The continuous advances in molecular genetics have prompt for a wealth of
tools capable to modulate genome and the corresponding gene expression. These
innovative technologies have broadened the range of possibilities for gene therapy,
either to decrease expression of malignant genes and mutations or edition of genomes
for correction of errors. These strategies rely on the delivery of therapeutic nucleic
acids to cells and tissues that must overcome several biological barriers. Indeed, a key
element for the success of any gene therapy formulation is the carrier agent capable to
deliver the therapeutic nucleic acid moieties to a specific target and promote efficient
cellular uptake, while preventing deleterious off-target effects and degradation by
endogenous nucleases. The initial vectorization strategies proved to be rather
immunogenic, limited in the amount of genetic material that can be packed and raised
severe toxicity concerns. Nowadays, a new generation of nanotechnology-based gene
delivery systems are making an impact on the way we use therapeutic nucleic acids.

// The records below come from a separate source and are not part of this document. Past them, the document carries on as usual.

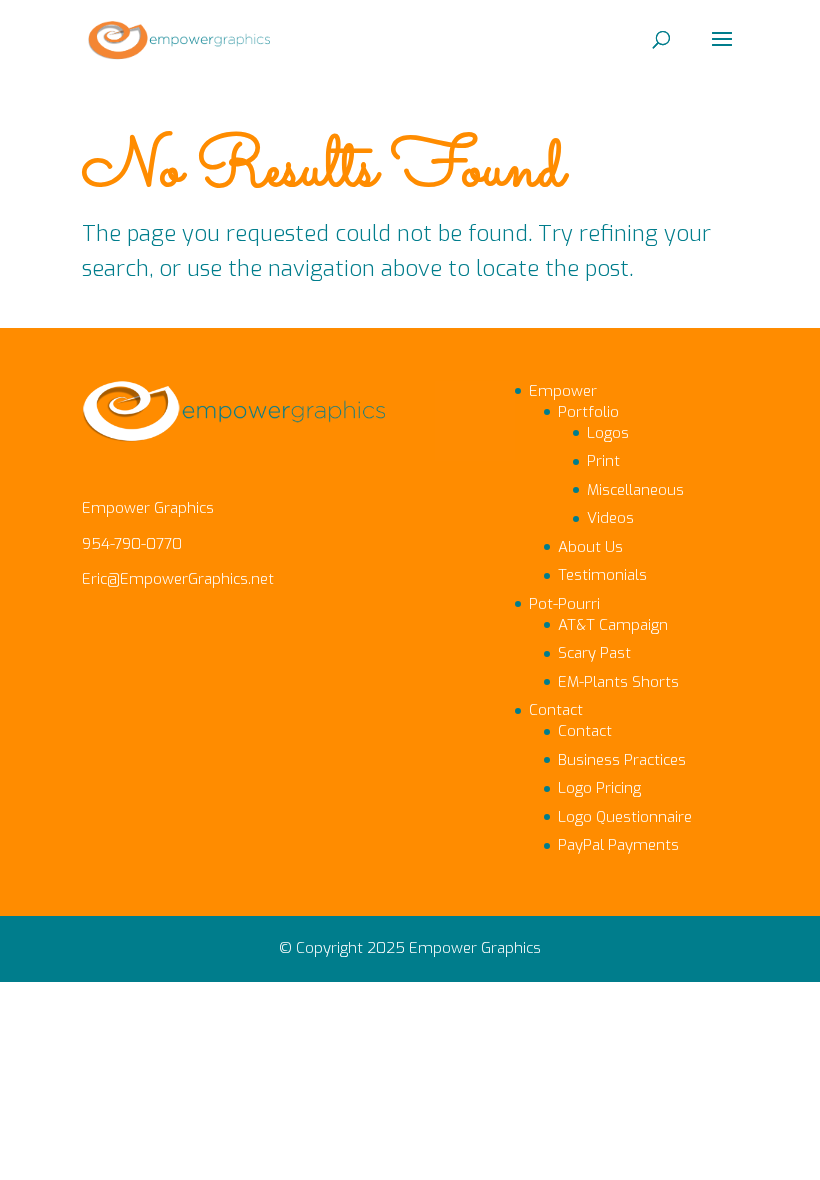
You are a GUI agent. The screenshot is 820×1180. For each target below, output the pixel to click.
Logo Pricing (599, 788)
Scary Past (594, 653)
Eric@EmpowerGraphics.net (178, 579)
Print (603, 461)
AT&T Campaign (613, 625)
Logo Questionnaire (625, 817)
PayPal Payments (618, 845)
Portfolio (588, 412)
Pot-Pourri (564, 604)
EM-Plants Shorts (618, 682)
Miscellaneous (635, 490)
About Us (590, 547)
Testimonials (602, 575)
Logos (608, 433)
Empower (563, 391)
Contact (556, 710)
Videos (610, 518)
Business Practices (622, 760)
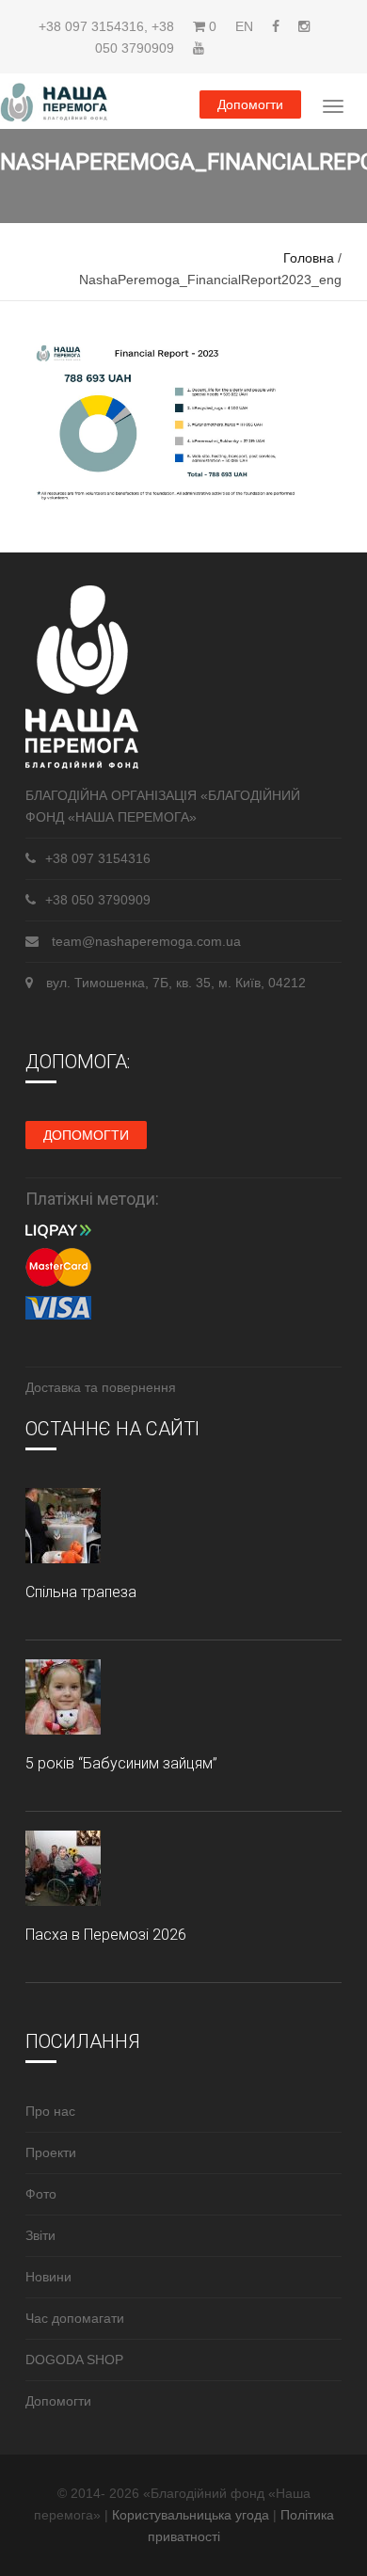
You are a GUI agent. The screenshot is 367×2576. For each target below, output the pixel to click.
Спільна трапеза (80, 1592)
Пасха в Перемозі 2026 (105, 1935)
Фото (40, 2193)
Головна (308, 257)
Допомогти (250, 104)
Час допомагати (74, 2318)
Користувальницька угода (192, 2514)
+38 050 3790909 (98, 899)
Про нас (50, 2111)
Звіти (40, 2235)
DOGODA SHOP (74, 2359)
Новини (48, 2276)
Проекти (50, 2152)
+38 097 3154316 (91, 26)
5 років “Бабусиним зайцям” (121, 1763)
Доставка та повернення (100, 1387)
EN (244, 26)
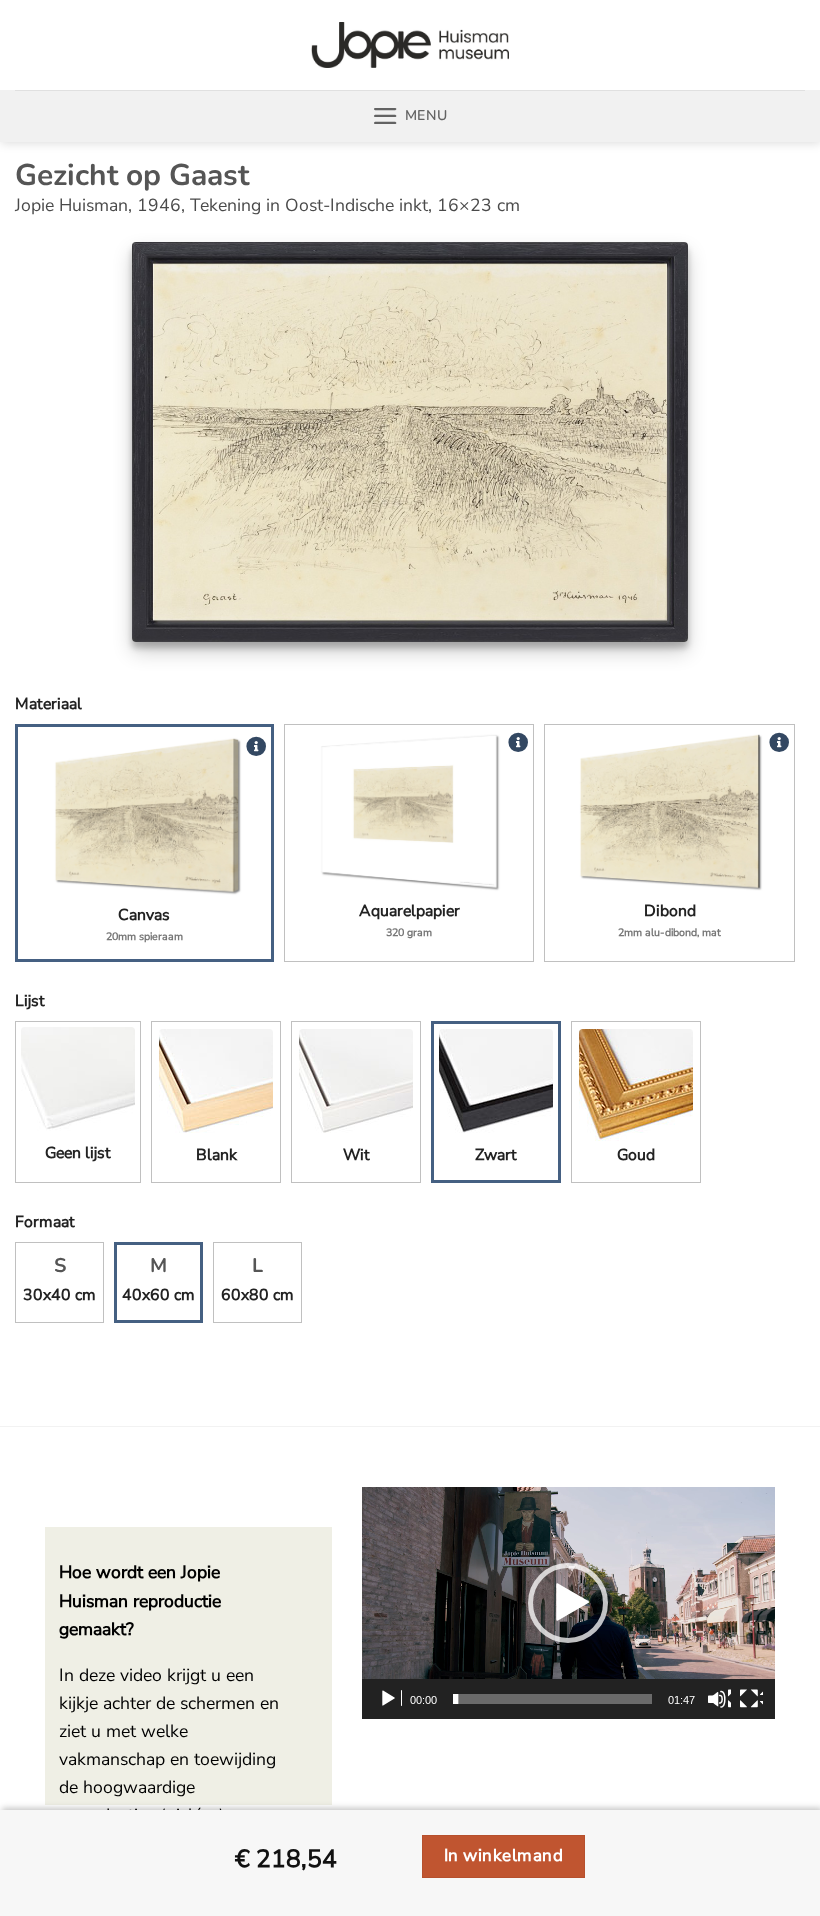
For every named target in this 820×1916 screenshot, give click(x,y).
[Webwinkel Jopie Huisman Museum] (410, 45)
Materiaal (48, 704)
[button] (409, 116)
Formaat (45, 1222)
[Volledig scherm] (751, 1699)
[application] (568, 1603)
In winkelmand (504, 1855)
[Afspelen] (390, 1699)
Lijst (30, 1001)
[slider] (552, 1699)
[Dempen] (719, 1699)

These nanovectorization platforms have been developed so as to show low
immunogenicity, low toxicity, ease of assembly and scale-up with higher loading
capacity. Some of these nanoscale systems have also allowed for controlled release
system and for the simultaneous capability of monitorization of effect –
nanotheranostics. Herein, we provide a review on the variety of gene delivery vectors
and platforms at the nanoscale.
Keywords: Cancer, Gene therapy, Nanomedicine, Nanotheranostics, RNAi.